Work task
Without the pictures, reproduce the records that follow exactly.

#### Extracted entries

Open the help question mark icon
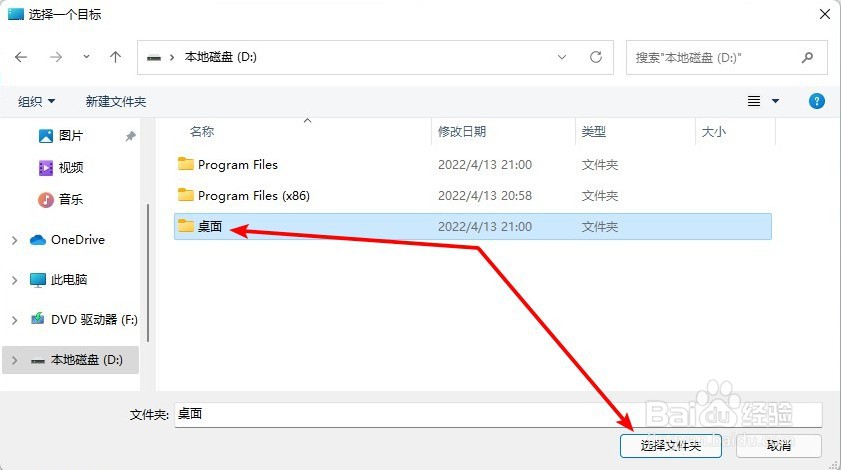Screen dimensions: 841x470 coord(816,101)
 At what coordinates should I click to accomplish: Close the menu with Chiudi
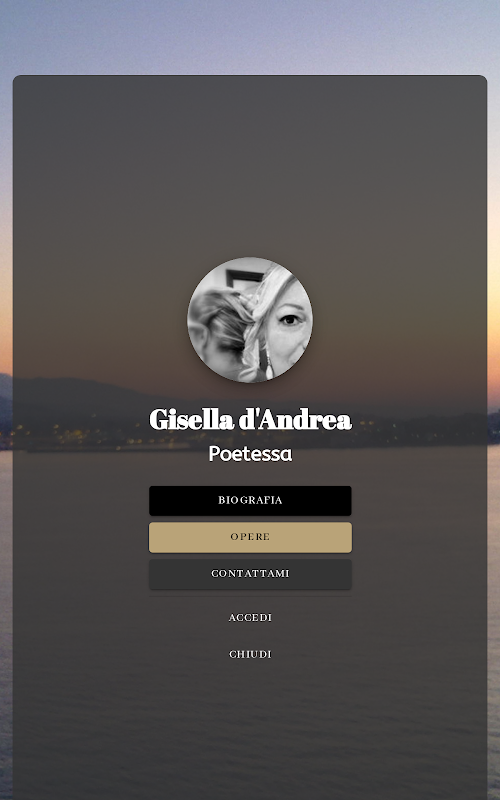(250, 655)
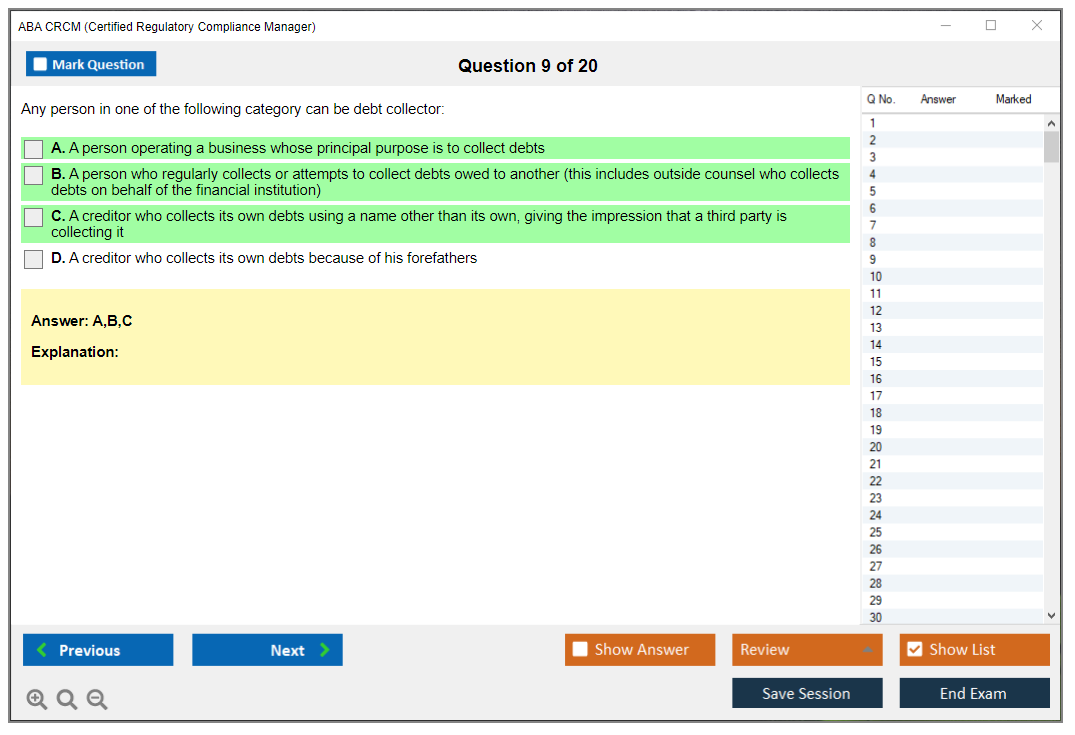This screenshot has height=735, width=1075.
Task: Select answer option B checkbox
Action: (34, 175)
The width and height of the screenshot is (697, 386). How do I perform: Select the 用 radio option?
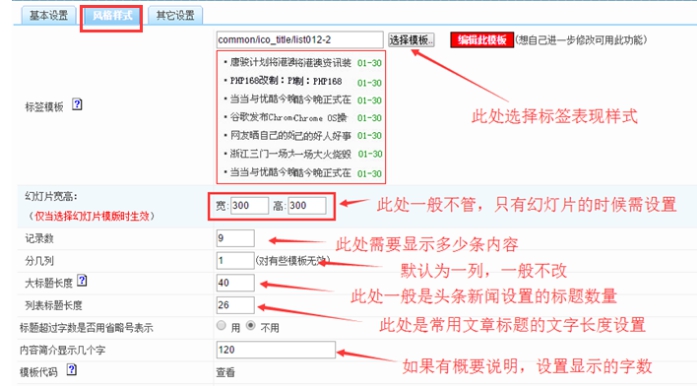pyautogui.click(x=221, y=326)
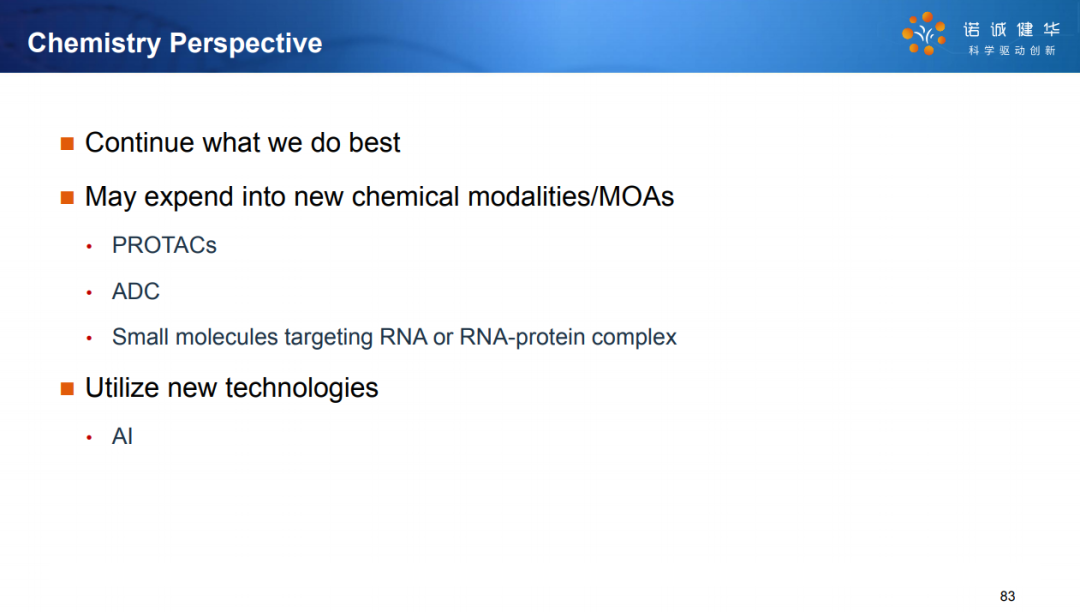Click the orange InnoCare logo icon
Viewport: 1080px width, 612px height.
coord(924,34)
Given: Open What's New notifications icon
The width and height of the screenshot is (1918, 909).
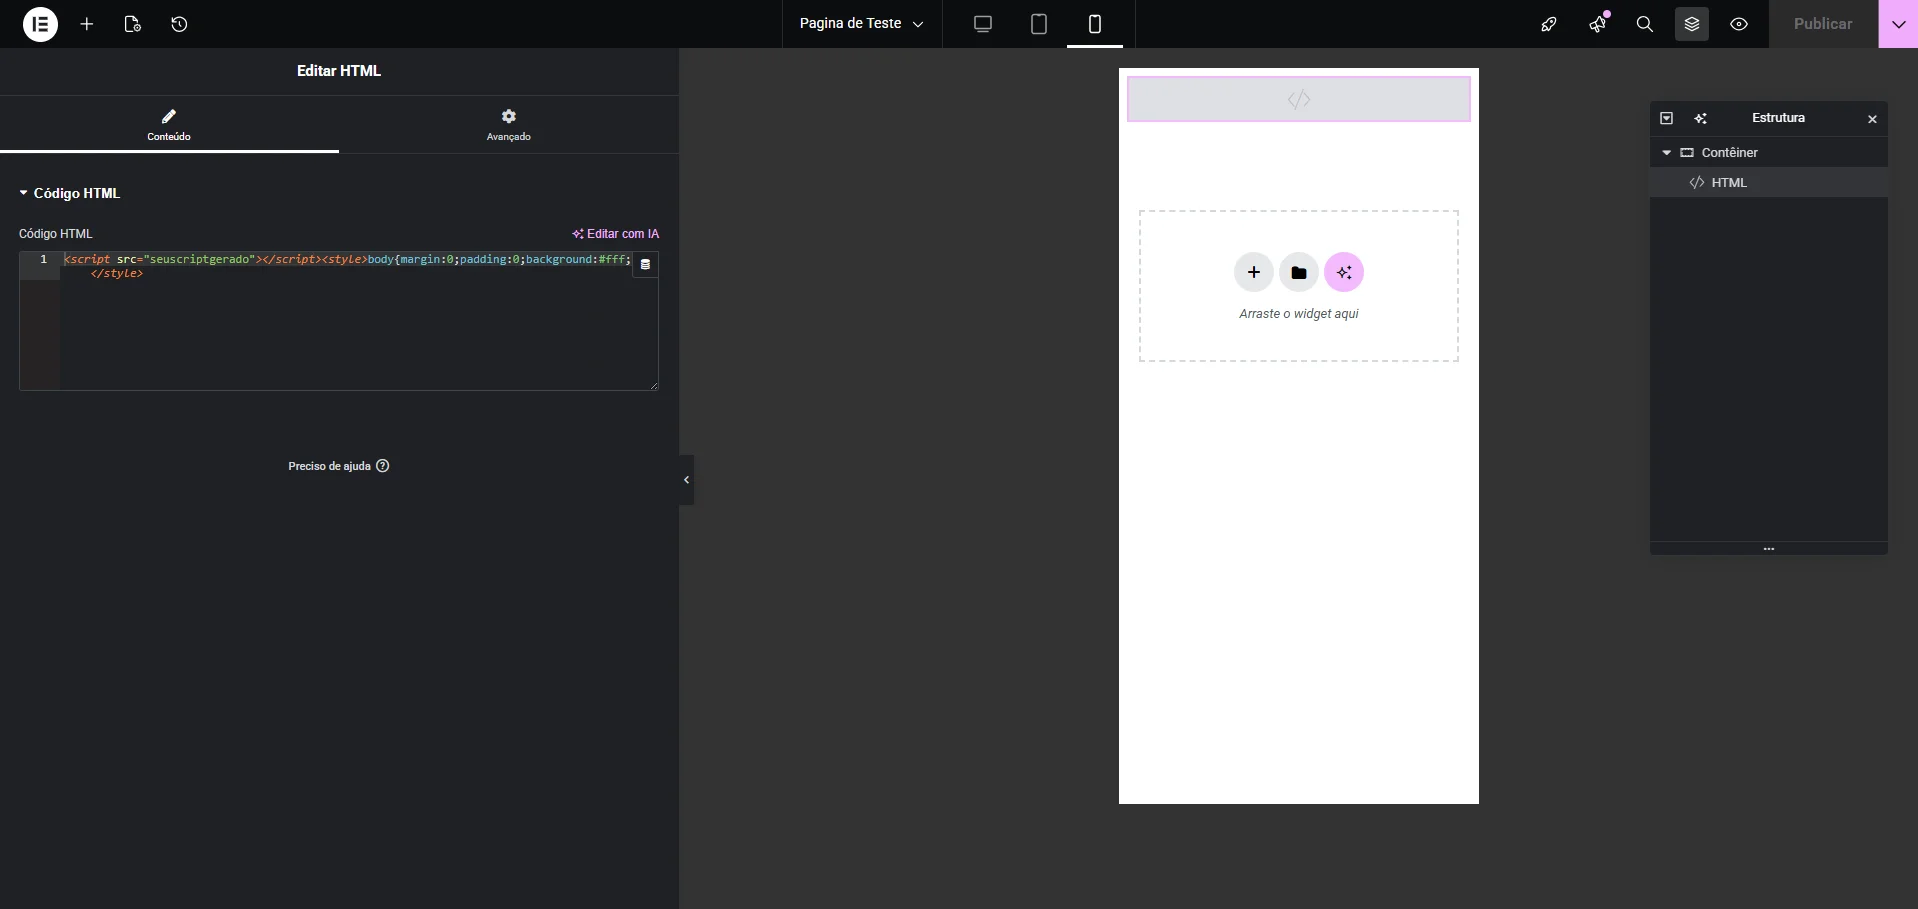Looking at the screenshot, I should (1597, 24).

########

Your response
Open the help question mark icon
Screen dimensions: 841x470 coord(816,101)
 At what coordinates should I click to accomplish: Close the menu with Chiudi
(250, 655)
This screenshot has height=735, width=1075.
Task: Select answer option B checkbox
Action: (34, 175)
The width and height of the screenshot is (697, 386). How do I perform: Select the 用 radio option?
pyautogui.click(x=221, y=326)
Click the orange InnoCare logo icon
Viewport: 1080px width, 612px height.
coord(924,34)
Given: Open What's New notifications icon
The width and height of the screenshot is (1918, 909).
Looking at the screenshot, I should (1597, 24).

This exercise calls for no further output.